En effet, il y a d’abord les leçons à apprendre, certaines à connaître par cœur d’autres à étudier suffisamment pour pouvoir répondre à des questions s’y rapportant.

Il est aussi essentiel que les enfants prennent l’habitude de lire à la maison, et pour cela il faut que les parents veillent à leur constituer une petite bibliothèque.

Tous les travaux de recherche documentaire pour préparer un exposé se font essentiellement à la maison. En ayant recours à l’Internet, à des encyclopédies, à des livres documentaires. Pour faire ce travail, les enfants de milieu socioculturel défavorisé peuvent utiliser les services des bibliothèques municipales, des centres sociaux ou des dispositifs d’aide aux devoirs.

L’illustration des leçons d’histoire, de géographie, de sciences peut se terminer à la maison.
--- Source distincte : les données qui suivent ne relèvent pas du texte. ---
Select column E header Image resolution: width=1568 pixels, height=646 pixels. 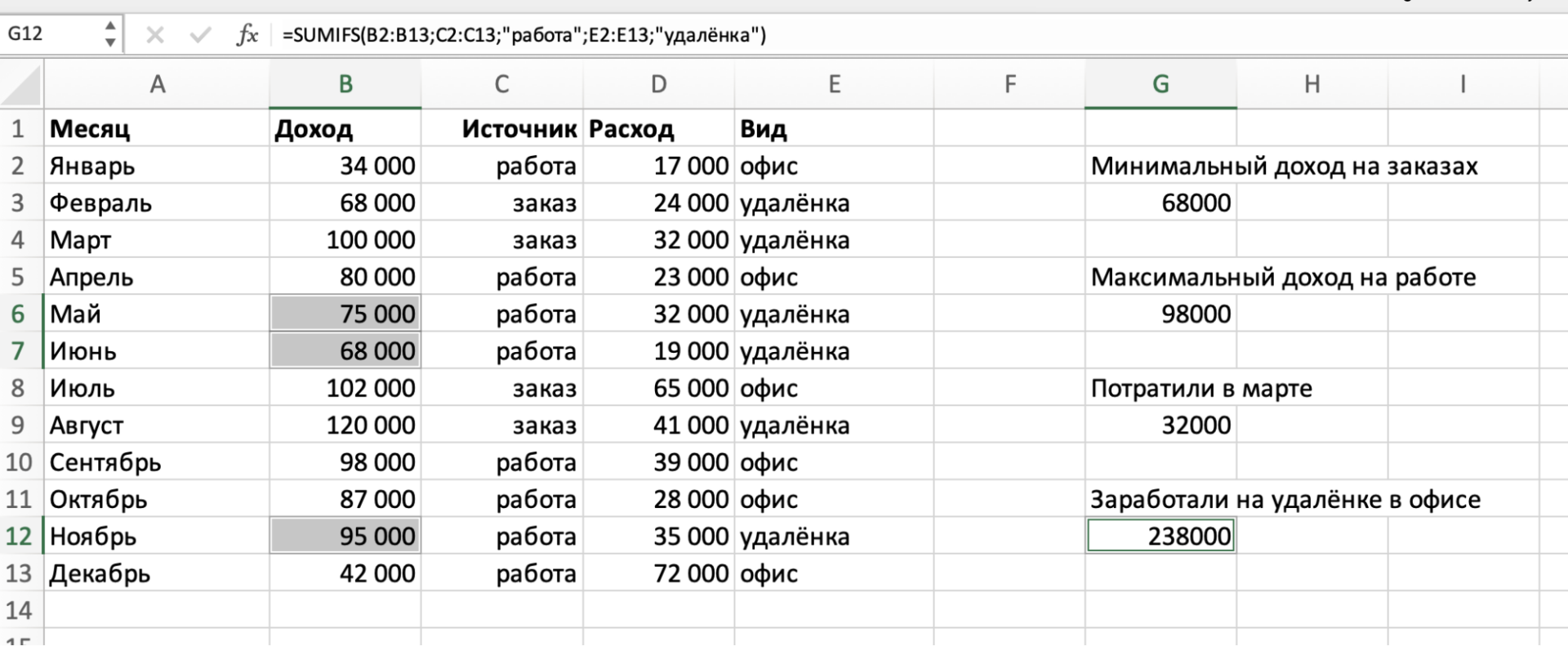(834, 84)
Tout comme le dessin qui accompagne une poésie.

Les parents qui le désirent peuvent aussi très bien reprendre un exercice de français ou de mathématiques qui n’a pas été réussi en classe par leur enfant. Ils peuvent s’appuyer sur la correction faite par le maître et recopiée par l’élève.

On n'attend pas que les parents jouent au “professeur du soir”, mais, outre qu'ils assurent l'équilibre affectif et corporel (sommeil, repas), qu'ils montrent à l'enfant que l'école est importante de manière implicite, simple, en faisant réciter la leçon, en écoutant la lecture, en dialoguant avec l’enfant. Ce qui est déterminant dans la contribution des parents, c'est bien le sens donné à l'école, la qualité des échanges avec l'enfant, plus que la quantité de travail.
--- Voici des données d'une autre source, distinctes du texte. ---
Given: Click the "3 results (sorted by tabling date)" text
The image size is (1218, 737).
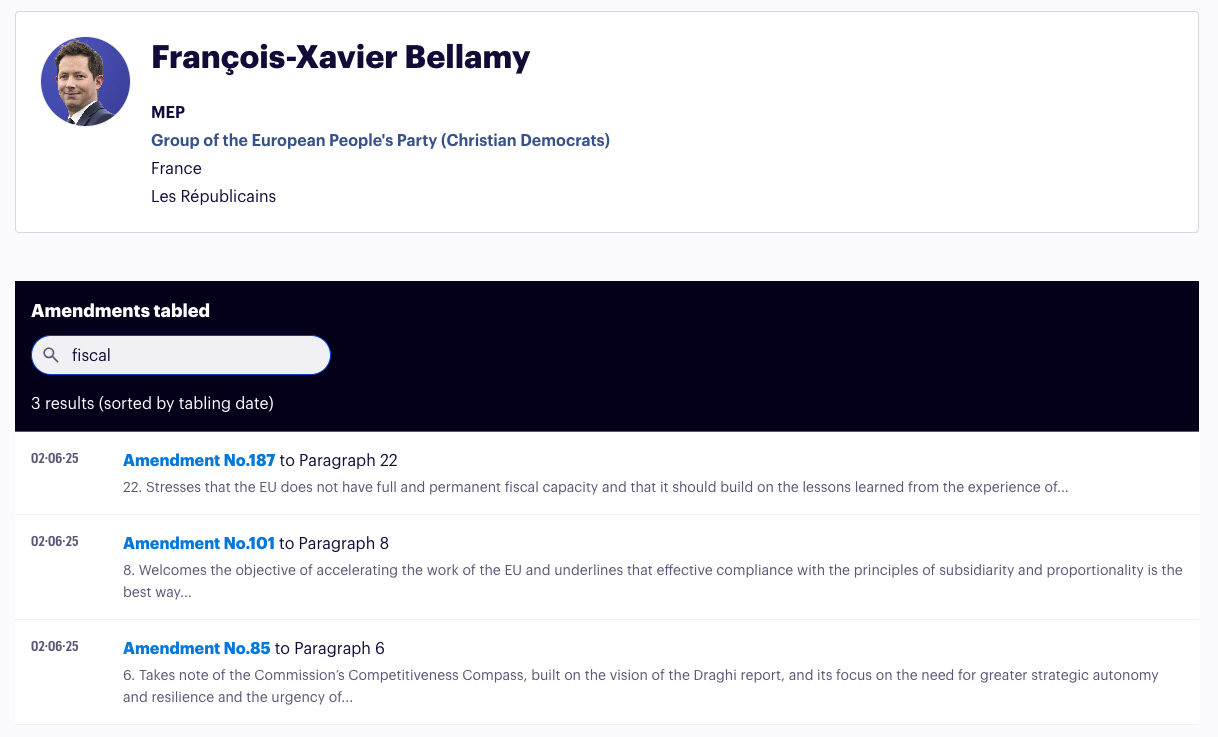Looking at the screenshot, I should pos(152,403).
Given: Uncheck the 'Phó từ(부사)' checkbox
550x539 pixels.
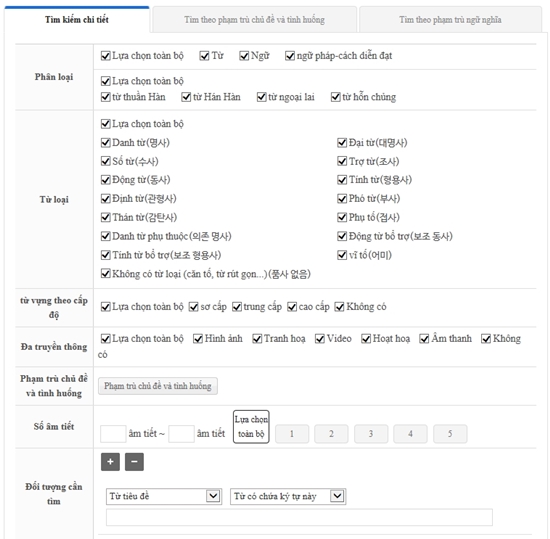Looking at the screenshot, I should click(x=342, y=199).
Mais il ne faut pas exagérer dans la durée de toutes ces tâches. Lorsque l’enfant revient de l’école, il faut lui laisser le temps de “décompresser” (le temps du goûter par exemple). Après quoi, il fait des activités du type décrit ci-dessus pendant une heure au maximum. Et stop !
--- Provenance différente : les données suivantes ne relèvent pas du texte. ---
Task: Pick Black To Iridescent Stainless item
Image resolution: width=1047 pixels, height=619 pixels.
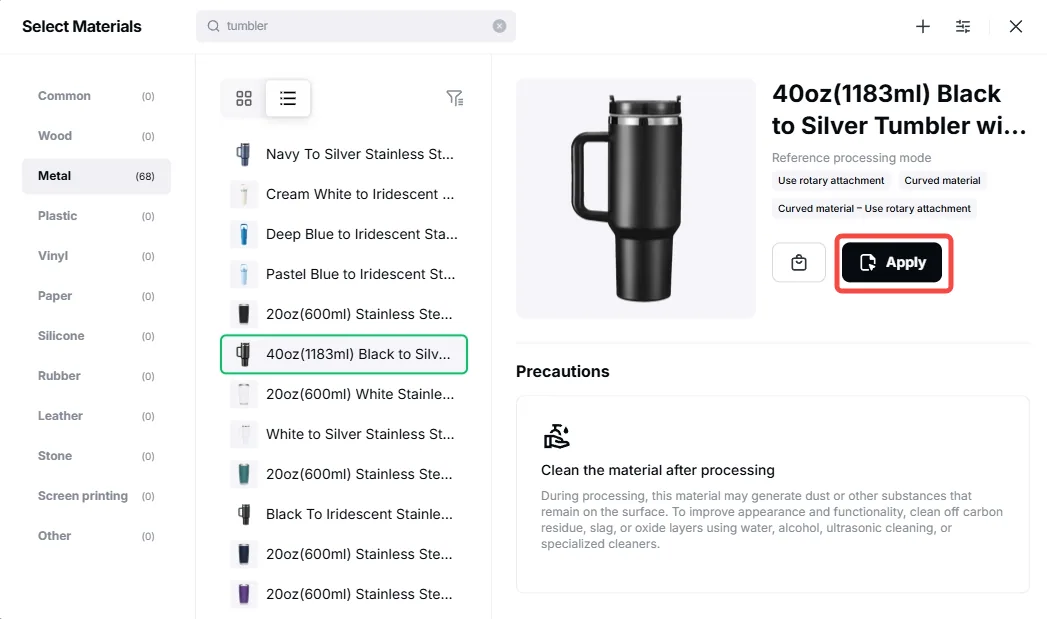Action: tap(344, 514)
Sans oublier de coucher les enfants tôt (vers 20h30) la veille d’un jour d’école.

Conclusion

Encore une fois, la question des devoirs à la maison ne peut se réduire à des lubies constructivistes contraignantes ou à un retour simpliste à l’École d’autrefois. Car le constructivisme a fait long feu et les temps ont changé. Les activités d’apprentissage se font essentiellement à l’école, mais elles doivent être prolongées à la maison par des tâches appropriées. Les parents ne sont certes pas des enseignants et ils n’ont pas à jouer ce rôle : enseigner est un métier. Mais ils peuvent contribuer fortement à la réussite de leur enfant en accompagnant son travail scolaire et en montrant l’intérêt qu’ils portent à ce qu’il fait à l’école. Les parents ne peuvent pas apprendre une leçon pour leur enfant, mais ils peuvent l’aider en créant de bonnes conditions d’étude à la maison. Le handicap socioculturel pèse parfois lourdement, mais il n’est pas déterminant. Il m’a été donné de voir des familles immigrées où la mère, illettrée, installait après l’école tous ses enfants autour de la table familiale pour qu’ils “fassent leurs devoirs”. Quelques années plus tard, ces enfants avaient grandi dans la même cité défavorisée, ils avaient passé leur baccalauréat et s’étaient inscrits à l’Université.

À l’école élémentaire, les “devoirs” permettent d’associer les parents au travail scolaire. Cela contribue aussi à la réussite de nos élèves.